Like a Confederate soldier who kept fighting long after the war ended—actually, that too—Attorney General Jeff Sessions has kept up his myopic contention that marijuana is the devil’s plant, to the extent that he is now rescinding an Obama-era policy that discouraged the enforcement of federal marijuana laws in states that have legalized it. Of course, 64 percent of Americans support the legalization of marijuana (including half of Republicans polled by Gallup), which is, coincidentally, the exact percentage of Jeff Sessions’s brain that is limited to cartoon replays of two southern gentlemen slapping each other with gloves.
Instead, according to the Associated Press, sources say that Sessions will let federal prosecutors in states where pot is legal decide how to enforce federal law, under which cannabis remains illegal. What this means remains to be seen—from the Washington Post:
In practice, that meant U.S. attorneys in jurisdictions that had legalized marijuana at the state level were often reluctant to bring marijuana cases — though Cole’s memo stressed that Congress had determined it to be an illegal drug that provided significant revenue to gangs. They might now be more willing to consider such prosecutions — though they will still potentially have to contend with jurors sympathetic to defendants whose conduct would not be illegal under state law.
Both Jeff Sessions and the DEA consider marijuana in the same category as heroin, because both Jeff Sessions and the DEA have a knack for disregarding facts and research. This happened, by the way, just two days after California became the sixth state to sell recreational marijuana, officially entering a booming industry that’s projected to create more jobs than manufacturing by 2020. Sessions, meanwhile, is of the opinion that even medical marijuana is “hyped, maybe too much.”
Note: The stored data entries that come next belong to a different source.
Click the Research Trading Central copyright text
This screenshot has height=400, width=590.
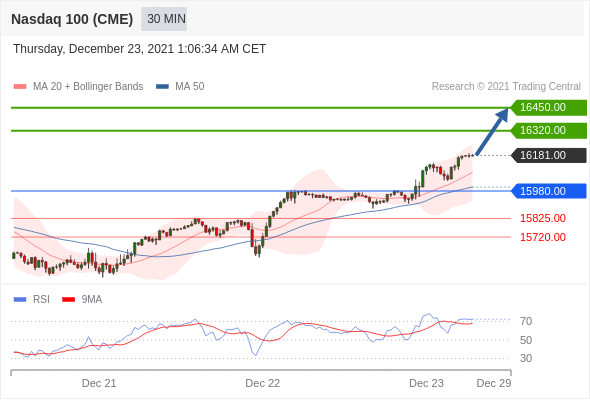(506, 87)
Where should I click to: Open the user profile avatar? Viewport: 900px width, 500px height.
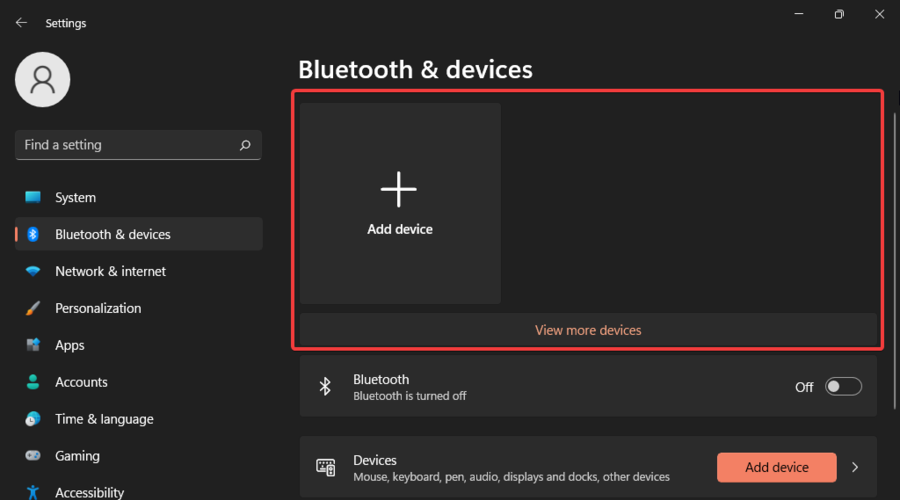point(42,80)
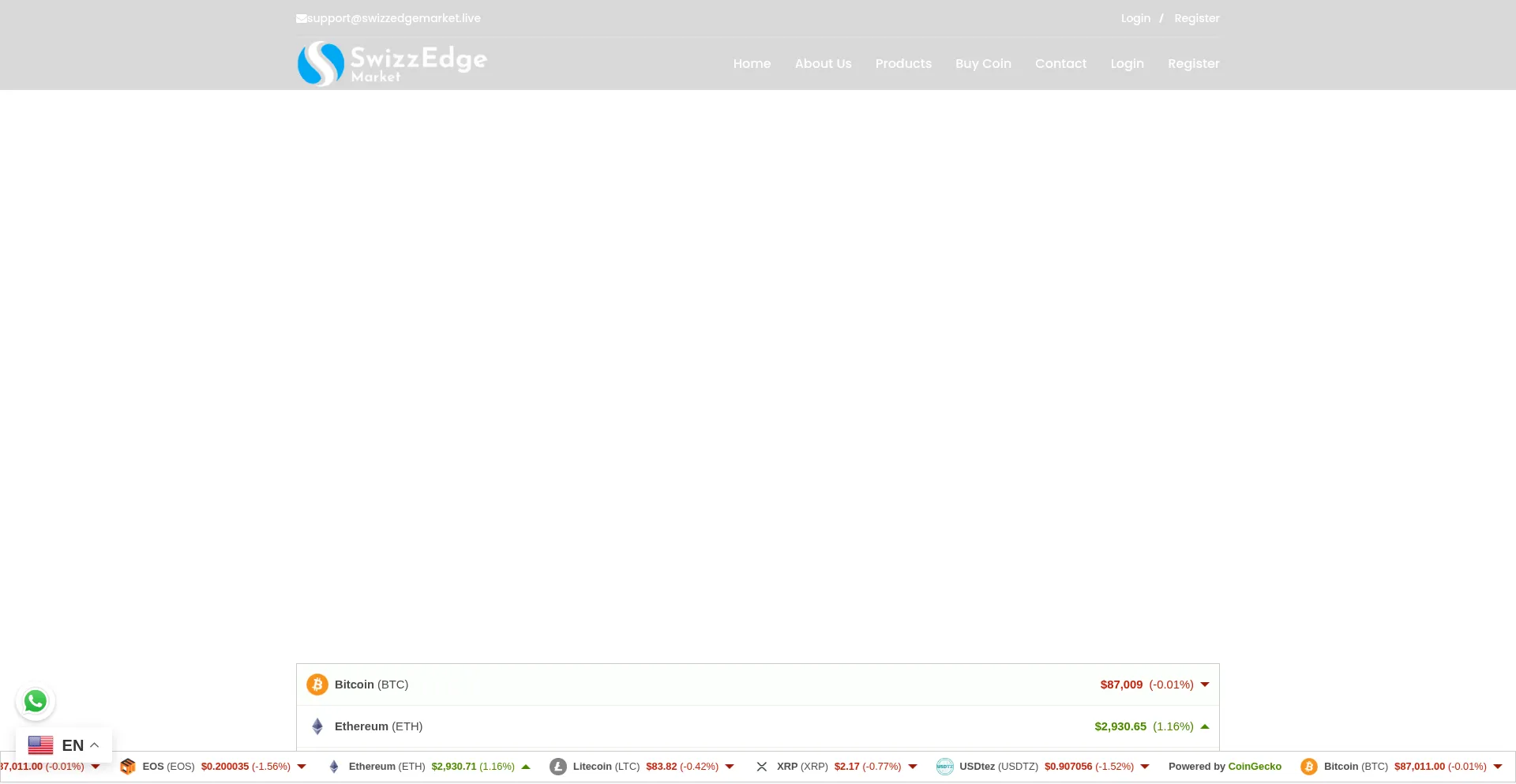Expand the EN language selector chevron
Image resolution: width=1516 pixels, height=784 pixels.
(x=95, y=745)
From the Associated Press:
Marijuana advocates quickly condemned Sessions’ move as a return to outdated drug-war policies that unduly affected minorities.
Sessions “wants to maintain a system that has led to tremendous injustice ... and that has wasted federal resources on a huge scale,” said Maria McFarland Sanchez-Moreno, executive director of the Drug Policy Alliance. “If Sessions thinks that makes sense in terms of prosecutorial priorities, he is in a very bizarre ideological state, or a deeply problematic one.”
Republican Sen. Cory Gardner, whose home state of Colorado was one of the first states to legalize recreational marijuana and has since generated $200 million in tax revenue for the state, has threatened to hold up Justice Department nominees in response to Sessions’s reported move, tweeting that the Attorney General had promised prior to his confirmation not to touch the Obama-era policy.
Republican Sen. Lisa Murkowski, whose home state of Alaska has legalized recreational weed, also released a statement attacking the reported plan.
“Over the past year I repeatedly discouraged Attorney General Sessions from taking this action and asked that he work with the states and Congress if he feels changes are necessary,” Murkowski wrote. “Today’s announcement is disruptive to state regulatory regimes and regrettable.”
A bipartisan group of senators had previously partnered to boost medical marijuana access in the face of Sessions’ crackdown, and Rand Paul (obviously) has said “there’s no reason” to have a federal law on marijuana use. Again—just to be clear—it doesn’t seem like anyone really wanted this except Jeff Sessions and a few other questionably motivated elderly men he consulted. Which is, in the world of Jeff Sessions, precisely how things are supposed to work.